● **TASK GOAL**
Your task is to repeat exactly the lines below between the line holding "Copy the Token Endpoint URL" and the line holding "You are a computer-use agent. This", inclusive, and only those.

● **DATA RECORDS**
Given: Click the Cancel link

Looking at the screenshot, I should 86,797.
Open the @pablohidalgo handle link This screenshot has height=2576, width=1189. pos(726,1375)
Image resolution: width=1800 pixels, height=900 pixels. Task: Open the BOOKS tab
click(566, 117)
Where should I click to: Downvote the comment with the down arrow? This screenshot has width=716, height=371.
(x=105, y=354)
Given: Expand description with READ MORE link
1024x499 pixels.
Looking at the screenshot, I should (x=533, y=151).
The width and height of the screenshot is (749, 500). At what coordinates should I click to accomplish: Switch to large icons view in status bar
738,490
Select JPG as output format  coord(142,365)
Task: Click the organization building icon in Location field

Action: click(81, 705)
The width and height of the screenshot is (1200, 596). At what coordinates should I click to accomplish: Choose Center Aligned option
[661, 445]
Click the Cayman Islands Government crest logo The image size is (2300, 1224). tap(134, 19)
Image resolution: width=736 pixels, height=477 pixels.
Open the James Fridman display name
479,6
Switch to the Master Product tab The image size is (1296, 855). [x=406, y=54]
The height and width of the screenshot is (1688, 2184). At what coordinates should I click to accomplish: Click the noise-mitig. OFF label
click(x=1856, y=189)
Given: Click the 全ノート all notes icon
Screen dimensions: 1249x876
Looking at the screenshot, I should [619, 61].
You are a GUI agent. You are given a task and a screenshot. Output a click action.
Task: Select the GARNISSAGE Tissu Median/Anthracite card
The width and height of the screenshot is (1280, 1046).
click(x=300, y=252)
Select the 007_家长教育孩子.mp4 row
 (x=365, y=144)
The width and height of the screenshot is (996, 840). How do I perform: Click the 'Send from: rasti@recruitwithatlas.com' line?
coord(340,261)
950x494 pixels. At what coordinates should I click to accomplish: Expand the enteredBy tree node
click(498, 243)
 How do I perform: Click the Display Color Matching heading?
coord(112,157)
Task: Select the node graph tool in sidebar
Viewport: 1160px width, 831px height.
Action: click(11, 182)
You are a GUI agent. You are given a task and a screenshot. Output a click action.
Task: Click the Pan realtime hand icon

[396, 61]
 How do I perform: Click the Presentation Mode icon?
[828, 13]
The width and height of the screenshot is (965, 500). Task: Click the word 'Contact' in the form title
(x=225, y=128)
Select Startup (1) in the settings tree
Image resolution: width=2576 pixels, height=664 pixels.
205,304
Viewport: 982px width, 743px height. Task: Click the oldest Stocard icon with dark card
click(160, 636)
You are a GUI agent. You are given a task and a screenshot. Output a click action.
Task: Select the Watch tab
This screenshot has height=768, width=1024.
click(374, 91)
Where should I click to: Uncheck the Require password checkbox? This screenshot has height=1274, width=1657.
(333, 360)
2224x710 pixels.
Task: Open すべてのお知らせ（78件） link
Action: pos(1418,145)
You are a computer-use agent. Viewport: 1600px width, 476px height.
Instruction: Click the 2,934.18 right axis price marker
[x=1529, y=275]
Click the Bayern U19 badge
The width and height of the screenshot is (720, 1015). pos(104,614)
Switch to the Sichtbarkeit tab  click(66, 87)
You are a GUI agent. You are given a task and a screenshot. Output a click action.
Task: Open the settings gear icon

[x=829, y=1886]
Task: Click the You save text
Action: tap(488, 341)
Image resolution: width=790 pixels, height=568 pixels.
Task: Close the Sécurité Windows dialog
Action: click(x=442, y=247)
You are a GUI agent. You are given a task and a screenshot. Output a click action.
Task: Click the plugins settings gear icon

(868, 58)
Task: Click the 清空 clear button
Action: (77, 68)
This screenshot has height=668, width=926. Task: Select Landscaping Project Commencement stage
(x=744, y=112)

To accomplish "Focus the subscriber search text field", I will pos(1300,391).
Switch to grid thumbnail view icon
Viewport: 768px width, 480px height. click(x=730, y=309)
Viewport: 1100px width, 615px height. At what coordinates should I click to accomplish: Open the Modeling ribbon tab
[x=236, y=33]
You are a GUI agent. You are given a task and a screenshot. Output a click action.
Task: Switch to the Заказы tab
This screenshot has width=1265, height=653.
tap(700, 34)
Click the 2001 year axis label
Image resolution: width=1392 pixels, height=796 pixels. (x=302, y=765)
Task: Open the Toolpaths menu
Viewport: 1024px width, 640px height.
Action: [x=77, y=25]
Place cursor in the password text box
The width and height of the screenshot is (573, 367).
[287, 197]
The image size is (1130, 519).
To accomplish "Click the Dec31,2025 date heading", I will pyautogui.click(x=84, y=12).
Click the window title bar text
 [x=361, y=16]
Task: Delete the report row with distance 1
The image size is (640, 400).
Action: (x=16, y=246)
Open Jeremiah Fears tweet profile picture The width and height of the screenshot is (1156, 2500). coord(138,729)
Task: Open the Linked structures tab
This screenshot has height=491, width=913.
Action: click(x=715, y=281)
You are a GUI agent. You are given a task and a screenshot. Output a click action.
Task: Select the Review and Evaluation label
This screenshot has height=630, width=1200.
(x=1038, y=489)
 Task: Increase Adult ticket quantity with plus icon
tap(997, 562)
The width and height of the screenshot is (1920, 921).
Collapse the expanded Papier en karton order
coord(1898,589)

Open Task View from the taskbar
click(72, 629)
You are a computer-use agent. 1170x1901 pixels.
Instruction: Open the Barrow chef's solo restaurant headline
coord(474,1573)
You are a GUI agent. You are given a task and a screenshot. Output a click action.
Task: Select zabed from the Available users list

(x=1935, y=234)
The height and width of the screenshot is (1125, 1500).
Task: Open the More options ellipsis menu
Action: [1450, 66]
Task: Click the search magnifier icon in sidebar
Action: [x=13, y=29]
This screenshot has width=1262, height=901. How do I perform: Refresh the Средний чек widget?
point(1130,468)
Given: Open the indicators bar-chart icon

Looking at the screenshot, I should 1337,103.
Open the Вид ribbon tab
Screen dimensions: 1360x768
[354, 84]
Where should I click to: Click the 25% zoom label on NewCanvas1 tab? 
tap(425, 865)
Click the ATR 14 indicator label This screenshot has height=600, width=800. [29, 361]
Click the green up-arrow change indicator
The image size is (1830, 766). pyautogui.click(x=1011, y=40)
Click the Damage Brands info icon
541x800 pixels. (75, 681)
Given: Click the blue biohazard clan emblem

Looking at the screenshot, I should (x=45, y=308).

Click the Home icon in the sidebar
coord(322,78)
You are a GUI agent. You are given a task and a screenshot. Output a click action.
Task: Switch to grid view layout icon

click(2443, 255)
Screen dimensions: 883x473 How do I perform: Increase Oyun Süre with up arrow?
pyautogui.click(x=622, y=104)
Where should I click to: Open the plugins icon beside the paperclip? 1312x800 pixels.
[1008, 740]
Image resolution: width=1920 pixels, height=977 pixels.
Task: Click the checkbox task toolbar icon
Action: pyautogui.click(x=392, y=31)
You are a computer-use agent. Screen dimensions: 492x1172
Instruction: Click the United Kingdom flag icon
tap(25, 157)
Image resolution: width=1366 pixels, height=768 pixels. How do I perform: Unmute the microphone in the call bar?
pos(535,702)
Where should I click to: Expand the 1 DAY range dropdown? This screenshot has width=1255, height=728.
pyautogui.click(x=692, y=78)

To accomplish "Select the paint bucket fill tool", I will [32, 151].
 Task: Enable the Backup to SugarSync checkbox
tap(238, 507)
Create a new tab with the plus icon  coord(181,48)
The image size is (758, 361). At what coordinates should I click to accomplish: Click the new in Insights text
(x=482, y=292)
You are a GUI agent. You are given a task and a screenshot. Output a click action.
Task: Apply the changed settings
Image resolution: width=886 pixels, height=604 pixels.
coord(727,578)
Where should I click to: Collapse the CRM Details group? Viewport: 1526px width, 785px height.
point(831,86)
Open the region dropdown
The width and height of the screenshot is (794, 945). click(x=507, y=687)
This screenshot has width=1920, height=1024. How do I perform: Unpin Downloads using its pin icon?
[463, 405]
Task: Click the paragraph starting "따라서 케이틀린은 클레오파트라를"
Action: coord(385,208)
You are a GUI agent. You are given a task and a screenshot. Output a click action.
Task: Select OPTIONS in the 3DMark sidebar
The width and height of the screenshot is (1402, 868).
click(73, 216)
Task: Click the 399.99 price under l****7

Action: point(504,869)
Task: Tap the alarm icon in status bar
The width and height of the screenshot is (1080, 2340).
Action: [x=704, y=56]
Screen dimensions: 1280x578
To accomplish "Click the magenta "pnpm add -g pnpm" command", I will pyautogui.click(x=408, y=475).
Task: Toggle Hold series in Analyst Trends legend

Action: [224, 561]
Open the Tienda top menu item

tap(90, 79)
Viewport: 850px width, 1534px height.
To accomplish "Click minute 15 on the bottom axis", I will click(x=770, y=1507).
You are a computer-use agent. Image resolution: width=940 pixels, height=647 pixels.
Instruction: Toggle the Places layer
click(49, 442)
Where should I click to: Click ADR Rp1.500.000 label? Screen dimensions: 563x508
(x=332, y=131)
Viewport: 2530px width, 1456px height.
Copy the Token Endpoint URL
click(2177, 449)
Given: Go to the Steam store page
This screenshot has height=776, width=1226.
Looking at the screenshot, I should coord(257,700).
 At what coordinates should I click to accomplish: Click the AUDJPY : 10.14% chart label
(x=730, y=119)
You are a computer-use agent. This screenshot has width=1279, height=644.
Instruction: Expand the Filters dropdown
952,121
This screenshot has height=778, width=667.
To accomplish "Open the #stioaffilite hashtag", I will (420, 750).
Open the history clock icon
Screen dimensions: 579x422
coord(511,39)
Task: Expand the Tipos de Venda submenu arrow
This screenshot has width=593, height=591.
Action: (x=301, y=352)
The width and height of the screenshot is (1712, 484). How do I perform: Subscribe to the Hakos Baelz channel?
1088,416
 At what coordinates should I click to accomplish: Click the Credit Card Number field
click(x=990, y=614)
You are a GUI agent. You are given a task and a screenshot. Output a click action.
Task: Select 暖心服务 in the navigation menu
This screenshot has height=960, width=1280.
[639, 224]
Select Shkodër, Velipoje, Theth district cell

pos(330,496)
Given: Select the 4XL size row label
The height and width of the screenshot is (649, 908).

● **RESPONSE TO THE EXERCISE**
Copy the Token Endpoint URL
click(2177, 449)
Given: Go to the Steam store page
This screenshot has height=776, width=1226.
Looking at the screenshot, I should coord(257,700).
 At what coordinates should I click to accomplish: Click the AUDJPY : 10.14% chart label
(x=730, y=119)
You are a computer-use agent. This screenshot has width=1279, height=644.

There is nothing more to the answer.